Review – Peter Sansom, Careful What You Wish For
Carcanet Press, Alliance House, Cross St, Manchester M2 7AQ. 64 pp. £9.99
The language of Sansom’s poems is plain. Most of the scenes they present are very much scenes of ordinary life. Appearances are deceptive, though. In the first poem we come across this:
A huge willow
grows back into the current I rowboated on
one summer forty years ago, impossible,
the glass drop on the oar plunged back
into the heavy green present, this moment,
when a dalmation comes startling by
with its head in a vet cone like a song.
A lesser poet might have given “impossible” an exclamation mark. Sansom tosses it away between commas, then startles us by embodying the collision of past and present in metaphors that move so swiftly from sight to touch and sight to sound that they achieve a synaesthetic fusion of the senses. Instead of reflecting in discursive terms, he makes us experience the collision for ourselves, embedding it in the texture of the writing as something we almost trip over as we read. At first we don’t register the shift into the past. When we do, we seem to be looking at it the wrong way round. Wouldn’t “plunged back / into the heavy green past” have been more natural? But no; we’re being made to experience how the poet has been so shaken out of the present that for a moment he seems to see it from the perspective of the past. We probably all time travel like that, but it’s rare to find the sensation so directly and forcefully incorporated into the way something is written.
Trapdoors between now and then open in many of these poems. There’s never a feeling of nostalgia, though, just a vivid sense of the strangeness of our life in time. Take “On a Train at Night, 1977”:
In the darkness the moon
above the town with its lit-up spire,
a crescent bay of streets and shops.
We’re the train, stopped for a minute,
that someone might glance up at, a train
outside the station looking down
at the town like a bay.
‘I’m not dead yet,’ the woman says,
lifting her plastic glass to toast me.
‘I’m eighty. That’s surprised you.
My boyfriend’s sixty-three.’ She laughs,
‘He thinks I’m seventy.’
Moll Flanders sits between us
and the notes for an essay. The moon
makes a little start and shunts off
back the way it came, taking
us with it, me and the book
and the year and the town
and the woman who is not dead yet.
That’s enchanting for its wit, the vividness with which the woman’s voice is caught, and the implicit drama of the situation in which the young man’s silence plays against her uninvited familiarity. It shows Sansom’s gift for working in spare strokes that set off ripples of suggestion and leave imaginative space for them to develop. Everything can be taken in different ways; even the wit shimmers from mischief to wryness as we move from the middle to the end. After a title setting the encounter so definitely in the past there’s something startling about how present and alive the woman is in stanza three. Her lost and recovered vitality is one thing that makes the poem straddle time so hauntingly. Another is the ambiguity of the metaphor of the train shunting off at the end. The underlying idea is that the poet in the present watches the past recede, but the detail of the metaphor keeps one foot of our imaginations on the train, as if we were watching the future disappear. This fits with the way the “me” the poet identifies with in the third to last line is the person he was in 1977, not the one he is now. There’s wryness in the ending, but also triumph. The woman is “not dead yet” because she lives in people’s memories, and in the poem. However modestly, Sansom is making large claims about the value of human life, and of art.
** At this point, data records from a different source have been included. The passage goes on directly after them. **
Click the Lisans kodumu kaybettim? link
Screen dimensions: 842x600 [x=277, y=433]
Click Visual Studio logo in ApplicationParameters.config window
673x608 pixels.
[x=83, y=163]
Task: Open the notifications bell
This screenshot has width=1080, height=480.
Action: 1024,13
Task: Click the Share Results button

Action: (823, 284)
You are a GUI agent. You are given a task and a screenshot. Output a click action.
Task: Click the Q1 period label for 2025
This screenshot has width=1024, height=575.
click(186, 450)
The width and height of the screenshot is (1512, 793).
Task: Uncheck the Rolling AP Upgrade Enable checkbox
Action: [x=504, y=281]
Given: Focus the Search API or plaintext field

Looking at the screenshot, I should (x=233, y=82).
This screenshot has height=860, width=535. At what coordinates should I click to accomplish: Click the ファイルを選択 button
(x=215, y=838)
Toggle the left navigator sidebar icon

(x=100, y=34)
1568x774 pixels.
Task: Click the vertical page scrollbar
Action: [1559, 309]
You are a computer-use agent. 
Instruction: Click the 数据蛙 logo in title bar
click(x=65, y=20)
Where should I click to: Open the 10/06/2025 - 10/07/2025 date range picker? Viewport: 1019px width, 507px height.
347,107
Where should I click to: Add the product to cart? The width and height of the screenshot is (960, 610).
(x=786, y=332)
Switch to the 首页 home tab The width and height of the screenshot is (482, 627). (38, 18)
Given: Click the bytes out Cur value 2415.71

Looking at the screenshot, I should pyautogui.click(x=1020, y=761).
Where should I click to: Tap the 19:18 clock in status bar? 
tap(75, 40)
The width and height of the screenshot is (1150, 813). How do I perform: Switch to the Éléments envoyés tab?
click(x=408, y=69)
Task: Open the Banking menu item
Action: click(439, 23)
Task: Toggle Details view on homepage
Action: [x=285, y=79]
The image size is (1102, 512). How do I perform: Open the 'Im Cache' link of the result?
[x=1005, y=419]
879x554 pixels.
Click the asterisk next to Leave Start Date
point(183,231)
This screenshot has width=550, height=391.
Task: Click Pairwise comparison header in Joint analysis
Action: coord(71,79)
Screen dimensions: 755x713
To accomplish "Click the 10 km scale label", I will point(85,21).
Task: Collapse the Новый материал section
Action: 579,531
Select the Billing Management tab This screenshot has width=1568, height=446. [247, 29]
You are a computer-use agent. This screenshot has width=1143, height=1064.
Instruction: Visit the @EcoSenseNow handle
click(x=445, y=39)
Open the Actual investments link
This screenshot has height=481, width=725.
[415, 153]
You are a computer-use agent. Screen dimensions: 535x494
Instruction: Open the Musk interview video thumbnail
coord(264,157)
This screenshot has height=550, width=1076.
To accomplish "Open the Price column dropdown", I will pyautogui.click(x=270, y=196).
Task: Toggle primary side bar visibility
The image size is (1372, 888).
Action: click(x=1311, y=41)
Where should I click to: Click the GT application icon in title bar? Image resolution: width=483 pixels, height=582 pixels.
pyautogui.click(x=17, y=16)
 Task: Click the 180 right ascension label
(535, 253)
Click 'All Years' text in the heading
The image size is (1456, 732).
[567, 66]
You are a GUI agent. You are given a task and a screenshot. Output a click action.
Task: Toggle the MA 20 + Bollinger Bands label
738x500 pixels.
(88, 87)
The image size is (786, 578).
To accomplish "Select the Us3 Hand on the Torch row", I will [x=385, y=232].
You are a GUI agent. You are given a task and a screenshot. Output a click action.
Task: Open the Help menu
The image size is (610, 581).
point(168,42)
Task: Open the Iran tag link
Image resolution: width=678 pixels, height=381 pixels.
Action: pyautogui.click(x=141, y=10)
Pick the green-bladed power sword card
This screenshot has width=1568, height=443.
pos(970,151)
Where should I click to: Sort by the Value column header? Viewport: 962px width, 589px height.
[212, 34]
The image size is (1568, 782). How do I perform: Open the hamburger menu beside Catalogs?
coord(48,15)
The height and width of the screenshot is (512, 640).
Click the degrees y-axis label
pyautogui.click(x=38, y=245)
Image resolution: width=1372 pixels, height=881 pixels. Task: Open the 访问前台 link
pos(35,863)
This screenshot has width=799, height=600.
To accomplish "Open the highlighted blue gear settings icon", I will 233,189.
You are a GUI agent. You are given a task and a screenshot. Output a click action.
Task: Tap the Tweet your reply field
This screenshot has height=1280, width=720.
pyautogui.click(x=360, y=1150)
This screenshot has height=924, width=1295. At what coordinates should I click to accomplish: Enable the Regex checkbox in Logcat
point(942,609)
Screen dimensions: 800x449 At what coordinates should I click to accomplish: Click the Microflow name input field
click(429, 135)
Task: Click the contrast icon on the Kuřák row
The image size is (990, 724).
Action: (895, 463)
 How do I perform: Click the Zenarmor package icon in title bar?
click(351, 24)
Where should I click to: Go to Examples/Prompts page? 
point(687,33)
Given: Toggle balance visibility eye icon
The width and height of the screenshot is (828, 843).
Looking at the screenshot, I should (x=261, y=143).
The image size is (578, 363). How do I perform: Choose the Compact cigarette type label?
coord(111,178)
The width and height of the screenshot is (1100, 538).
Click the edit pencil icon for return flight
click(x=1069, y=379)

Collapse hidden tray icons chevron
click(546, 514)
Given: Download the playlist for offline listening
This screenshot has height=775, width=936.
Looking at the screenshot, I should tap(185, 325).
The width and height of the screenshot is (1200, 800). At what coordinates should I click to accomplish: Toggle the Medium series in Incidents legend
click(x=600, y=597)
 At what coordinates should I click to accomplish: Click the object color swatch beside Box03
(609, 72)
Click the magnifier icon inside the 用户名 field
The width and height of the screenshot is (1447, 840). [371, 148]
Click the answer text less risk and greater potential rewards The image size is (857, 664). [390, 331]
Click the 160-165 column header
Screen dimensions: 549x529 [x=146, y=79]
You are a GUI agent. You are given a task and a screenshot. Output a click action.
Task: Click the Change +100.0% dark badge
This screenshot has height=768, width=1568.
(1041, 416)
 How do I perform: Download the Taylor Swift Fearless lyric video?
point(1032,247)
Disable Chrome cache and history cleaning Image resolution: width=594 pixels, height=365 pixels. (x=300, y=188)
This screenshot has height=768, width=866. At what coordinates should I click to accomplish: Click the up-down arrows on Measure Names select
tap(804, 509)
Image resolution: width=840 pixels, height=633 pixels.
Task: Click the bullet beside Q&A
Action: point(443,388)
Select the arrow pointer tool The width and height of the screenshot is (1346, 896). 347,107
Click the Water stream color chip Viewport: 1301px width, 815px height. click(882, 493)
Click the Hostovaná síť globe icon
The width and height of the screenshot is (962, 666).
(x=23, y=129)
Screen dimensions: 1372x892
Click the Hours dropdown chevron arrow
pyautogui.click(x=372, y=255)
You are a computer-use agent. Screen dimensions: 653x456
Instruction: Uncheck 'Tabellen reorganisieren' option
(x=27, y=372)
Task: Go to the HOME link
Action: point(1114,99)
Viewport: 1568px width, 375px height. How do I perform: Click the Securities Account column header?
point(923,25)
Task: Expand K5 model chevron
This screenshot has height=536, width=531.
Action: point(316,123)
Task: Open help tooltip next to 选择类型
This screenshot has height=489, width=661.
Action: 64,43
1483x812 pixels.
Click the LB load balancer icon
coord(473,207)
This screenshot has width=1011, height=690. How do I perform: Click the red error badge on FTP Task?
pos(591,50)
In his own case the art is profoundly democratic. The distinctiveness of his poems often grows out of seemingly minor oddities in the way they’re put together, oddities that make us experience common situations and emotions from peculiar angles, with a renewed sense of wonder. He has a gift for metaphors that kindle in the imagination and glow there quietly, not attracting so much attention to themselves that they arrest the onward movement of the poem, but with a beauty and suggestiveness that makes them linger in the mind, like the description of Outward Bound hikers walking through the dark “with torchlight maps for stepping stones”. Writing of or to family members, of places and popular music revisited, of books and the home, there’s a pervasive generosity to these poems, perhaps seen at its very best in “The Caddy”. There are moving love poems, like the outstanding “You Have Been Gone a Fortnight and the House”. Throughout, a sharp intelligence gives the poems a richness of suggestion that makes them play differently in the mind as you approach them from different imaginative angles, so that “You Have Been Gone a Fortnight” seems a piece of lovingly humorous hyperbole on one reading and a cry of need on another. In short, this book both offers immediate pleasure and handsomely rewards rereading.
I would like to thank Patricia Oxley for permission to reprint this review, which appeared in Acumen 84.